Write out the records that follow with every word intact.

(Stored data entries)
------------------------

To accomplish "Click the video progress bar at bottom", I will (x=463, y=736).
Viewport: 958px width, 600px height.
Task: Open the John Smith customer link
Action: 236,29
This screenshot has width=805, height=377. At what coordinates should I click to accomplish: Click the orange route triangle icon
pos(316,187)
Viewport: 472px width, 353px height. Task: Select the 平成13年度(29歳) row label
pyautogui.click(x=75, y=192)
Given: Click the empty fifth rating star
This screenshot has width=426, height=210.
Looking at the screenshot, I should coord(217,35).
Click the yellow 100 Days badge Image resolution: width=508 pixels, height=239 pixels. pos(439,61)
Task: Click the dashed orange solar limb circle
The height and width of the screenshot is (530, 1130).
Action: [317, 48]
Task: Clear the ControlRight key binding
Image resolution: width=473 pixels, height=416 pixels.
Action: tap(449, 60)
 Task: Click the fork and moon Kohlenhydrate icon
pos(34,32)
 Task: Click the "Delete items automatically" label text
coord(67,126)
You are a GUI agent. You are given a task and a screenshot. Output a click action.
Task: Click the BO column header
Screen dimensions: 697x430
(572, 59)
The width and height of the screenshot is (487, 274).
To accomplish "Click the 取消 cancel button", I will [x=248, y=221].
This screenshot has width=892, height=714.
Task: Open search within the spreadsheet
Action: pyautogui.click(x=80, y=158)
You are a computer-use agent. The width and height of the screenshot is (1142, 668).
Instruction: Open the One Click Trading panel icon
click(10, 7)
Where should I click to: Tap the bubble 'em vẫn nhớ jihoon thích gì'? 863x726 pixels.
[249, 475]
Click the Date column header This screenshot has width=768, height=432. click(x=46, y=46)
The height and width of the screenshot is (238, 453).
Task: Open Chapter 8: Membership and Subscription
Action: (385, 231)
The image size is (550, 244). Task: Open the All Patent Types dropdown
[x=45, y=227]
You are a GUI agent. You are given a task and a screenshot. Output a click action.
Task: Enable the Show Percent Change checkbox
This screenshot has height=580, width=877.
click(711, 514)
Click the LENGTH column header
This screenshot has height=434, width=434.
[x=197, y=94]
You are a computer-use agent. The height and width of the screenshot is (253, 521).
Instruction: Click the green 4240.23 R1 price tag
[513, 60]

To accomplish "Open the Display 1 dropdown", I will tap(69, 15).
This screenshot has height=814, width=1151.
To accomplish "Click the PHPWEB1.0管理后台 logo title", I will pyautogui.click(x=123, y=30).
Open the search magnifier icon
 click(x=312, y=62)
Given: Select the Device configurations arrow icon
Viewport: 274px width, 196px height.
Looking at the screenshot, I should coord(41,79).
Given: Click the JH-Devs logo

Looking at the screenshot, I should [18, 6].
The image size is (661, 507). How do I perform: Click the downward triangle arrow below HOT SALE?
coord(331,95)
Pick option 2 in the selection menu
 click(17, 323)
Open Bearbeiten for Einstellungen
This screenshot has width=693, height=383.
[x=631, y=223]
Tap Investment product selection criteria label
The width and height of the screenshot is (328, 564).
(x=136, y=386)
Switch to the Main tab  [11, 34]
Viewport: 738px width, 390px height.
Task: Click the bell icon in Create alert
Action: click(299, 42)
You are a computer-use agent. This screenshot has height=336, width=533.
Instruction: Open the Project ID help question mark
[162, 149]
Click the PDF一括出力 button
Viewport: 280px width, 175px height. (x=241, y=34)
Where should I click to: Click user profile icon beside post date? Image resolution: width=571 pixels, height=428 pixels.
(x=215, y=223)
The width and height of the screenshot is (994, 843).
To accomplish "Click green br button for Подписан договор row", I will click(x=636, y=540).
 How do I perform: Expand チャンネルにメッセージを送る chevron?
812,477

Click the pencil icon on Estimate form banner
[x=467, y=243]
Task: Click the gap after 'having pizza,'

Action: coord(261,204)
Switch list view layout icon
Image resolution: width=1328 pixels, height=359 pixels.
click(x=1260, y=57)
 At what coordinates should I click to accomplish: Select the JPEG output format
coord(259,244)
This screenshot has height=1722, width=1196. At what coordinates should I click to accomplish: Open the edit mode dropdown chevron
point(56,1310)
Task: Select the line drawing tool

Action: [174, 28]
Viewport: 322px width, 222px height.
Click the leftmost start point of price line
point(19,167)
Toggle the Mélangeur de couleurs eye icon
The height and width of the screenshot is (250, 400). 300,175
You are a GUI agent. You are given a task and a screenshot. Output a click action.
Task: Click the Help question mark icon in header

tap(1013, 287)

------------------------

Worked solution:
To accomplish "Click the video progress bar at bottom", I will (x=463, y=736).
Viewport: 958px width, 600px height.
Task: Open the John Smith customer link
Action: 236,29
This screenshot has width=805, height=377. At what coordinates should I click to accomplish: Click the orange route triangle icon
pos(316,187)
Viewport: 472px width, 353px height. Task: Select the 平成13年度(29歳) row label
pyautogui.click(x=75, y=192)
Given: Click the empty fifth rating star
This screenshot has width=426, height=210.
Looking at the screenshot, I should coord(217,35).
Click the yellow 100 Days badge Image resolution: width=508 pixels, height=239 pixels. pos(439,61)
Task: Click the dashed orange solar limb circle
The height and width of the screenshot is (530, 1130).
Action: [317, 48]
Task: Clear the ControlRight key binding
Image resolution: width=473 pixels, height=416 pixels.
Action: tap(449, 60)
 Task: Click the fork and moon Kohlenhydrate icon
pos(34,32)
 Task: Click the "Delete items automatically" label text
coord(67,126)
You are a GUI agent. You are given a task and a screenshot. Output a click action.
Task: Click the BO column header
Screen dimensions: 697x430
(572, 59)
The width and height of the screenshot is (487, 274).
To accomplish "Click the 取消 cancel button", I will [x=248, y=221].
This screenshot has width=892, height=714.
Task: Open search within the spreadsheet
Action: pyautogui.click(x=80, y=158)
You are a computer-use agent. The width and height of the screenshot is (1142, 668).
Instruction: Open the One Click Trading panel icon
click(10, 7)
Where should I click to: Tap the bubble 'em vẫn nhớ jihoon thích gì'? 863x726 pixels.
[249, 475]
Click the Date column header This screenshot has width=768, height=432. click(x=46, y=46)
The height and width of the screenshot is (238, 453).
Task: Open Chapter 8: Membership and Subscription
Action: (385, 231)
The image size is (550, 244). Task: Open the All Patent Types dropdown
[x=45, y=227]
You are a GUI agent. You are given a task and a screenshot. Output a click action.
Task: Enable the Show Percent Change checkbox
This screenshot has height=580, width=877.
click(711, 514)
Click the LENGTH column header
This screenshot has height=434, width=434.
[x=197, y=94]
You are a computer-use agent. The height and width of the screenshot is (253, 521).
Instruction: Click the green 4240.23 R1 price tag
[513, 60]

To accomplish "Open the Display 1 dropdown", I will tap(69, 15).
This screenshot has height=814, width=1151.
To accomplish "Click the PHPWEB1.0管理后台 logo title", I will pyautogui.click(x=123, y=30).
Open the search magnifier icon
 click(x=312, y=62)
Given: Select the Device configurations arrow icon
Viewport: 274px width, 196px height.
Looking at the screenshot, I should coord(41,79).
Given: Click the JH-Devs logo

Looking at the screenshot, I should [18, 6].
The image size is (661, 507). How do I perform: Click the downward triangle arrow below HOT SALE?
coord(331,95)
Pick option 2 in the selection menu
 click(17, 323)
Open Bearbeiten for Einstellungen
This screenshot has width=693, height=383.
[x=631, y=223]
Tap Investment product selection criteria label
The width and height of the screenshot is (328, 564).
(x=136, y=386)
Switch to the Main tab  [11, 34]
Viewport: 738px width, 390px height.
Task: Click the bell icon in Create alert
Action: click(299, 42)
You are a computer-use agent. This screenshot has height=336, width=533.
Instruction: Open the Project ID help question mark
[162, 149]
Click the PDF一括出力 button
Viewport: 280px width, 175px height. (x=241, y=34)
Where should I click to: Click user profile icon beside post date? Image resolution: width=571 pixels, height=428 pixels.
(x=215, y=223)
The width and height of the screenshot is (994, 843).
To accomplish "Click green br button for Подписан договор row", I will click(x=636, y=540).
 How do I perform: Expand チャンネルにメッセージを送る chevron?
812,477

Click the pencil icon on Estimate form banner
[x=467, y=243]
Task: Click the gap after 'having pizza,'

Action: coord(261,204)
Switch list view layout icon
Image resolution: width=1328 pixels, height=359 pixels.
click(x=1260, y=57)
 At what coordinates should I click to accomplish: Select the JPEG output format
coord(259,244)
This screenshot has height=1722, width=1196. At what coordinates should I click to accomplish: Open the edit mode dropdown chevron
point(56,1310)
Task: Select the line drawing tool

Action: [174, 28]
Viewport: 322px width, 222px height.
Click the leftmost start point of price line
point(19,167)
Toggle the Mélangeur de couleurs eye icon
The height and width of the screenshot is (250, 400). 300,175
You are a GUI agent. You are given a task and a screenshot. Output a click action.
Task: Click the Help question mark icon in header

tap(1013, 287)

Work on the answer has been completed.